------ GIVEN DATA ------

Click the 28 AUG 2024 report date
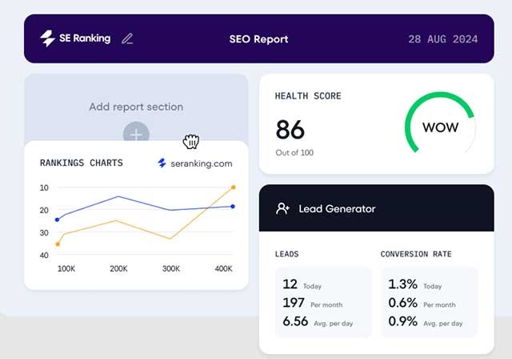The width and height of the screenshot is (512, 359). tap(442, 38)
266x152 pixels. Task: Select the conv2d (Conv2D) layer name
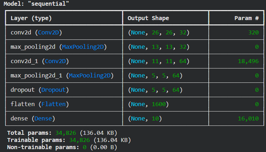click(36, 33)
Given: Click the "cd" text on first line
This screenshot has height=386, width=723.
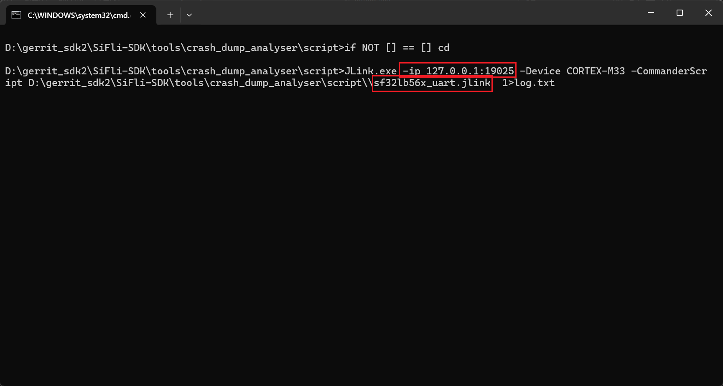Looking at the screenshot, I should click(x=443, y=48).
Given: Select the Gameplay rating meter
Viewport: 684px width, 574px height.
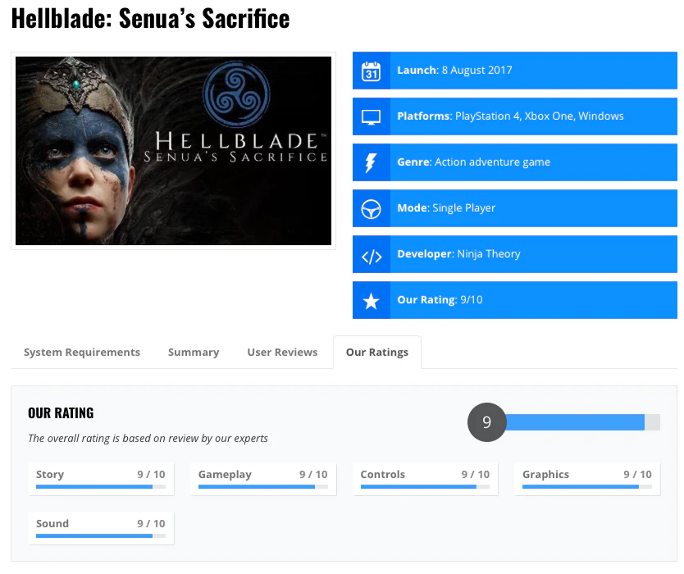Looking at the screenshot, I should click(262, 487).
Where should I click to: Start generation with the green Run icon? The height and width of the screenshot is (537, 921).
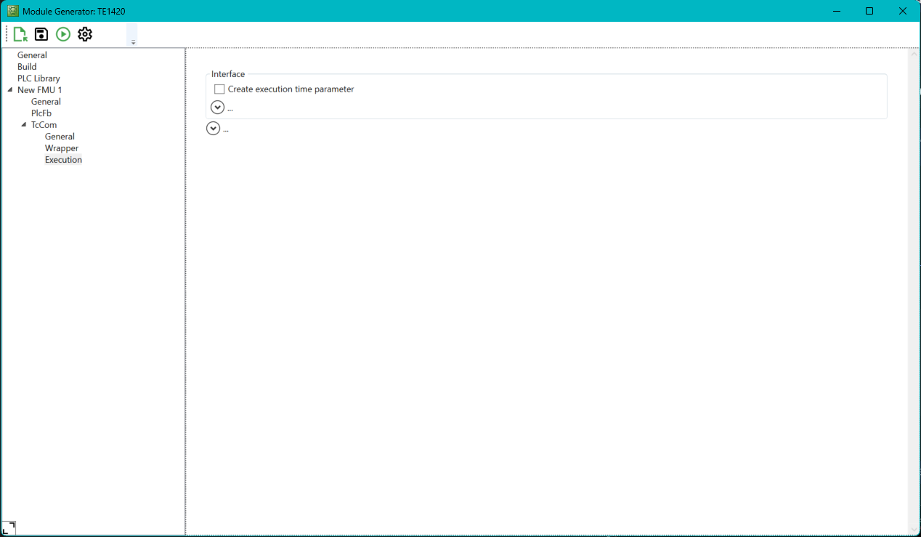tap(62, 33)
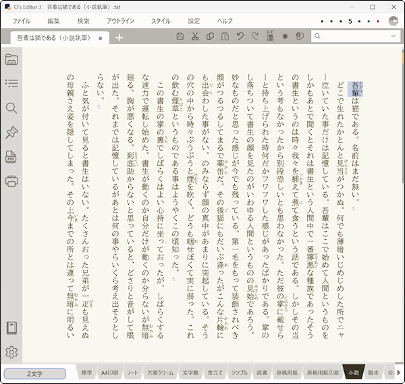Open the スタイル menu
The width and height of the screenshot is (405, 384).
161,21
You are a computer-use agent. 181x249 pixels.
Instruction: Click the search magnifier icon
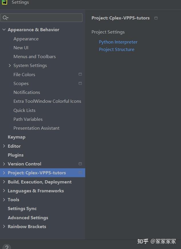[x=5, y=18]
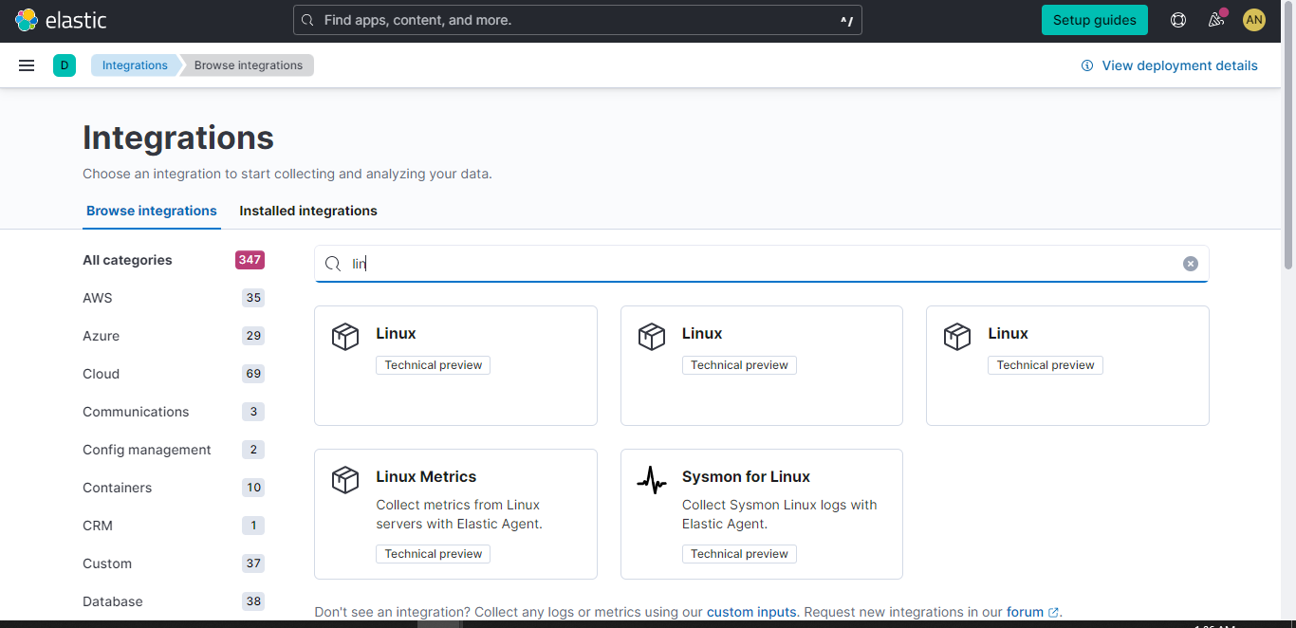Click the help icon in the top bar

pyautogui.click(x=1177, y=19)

------

- **ASSIGNMENT**
Each line from the first line of the entries through the line containing "Given: Click the" should be duplicated word for word, and nothing more; the pictures stay out.

- **TASK SOLUTION**
Click the 28 AUG 2024 report date
The width and height of the screenshot is (512, 359). tap(442, 38)
266x152 pixels. Task: Select the conv2d (Conv2D) layer name
click(36, 33)
Given: Click the "cd" text on first line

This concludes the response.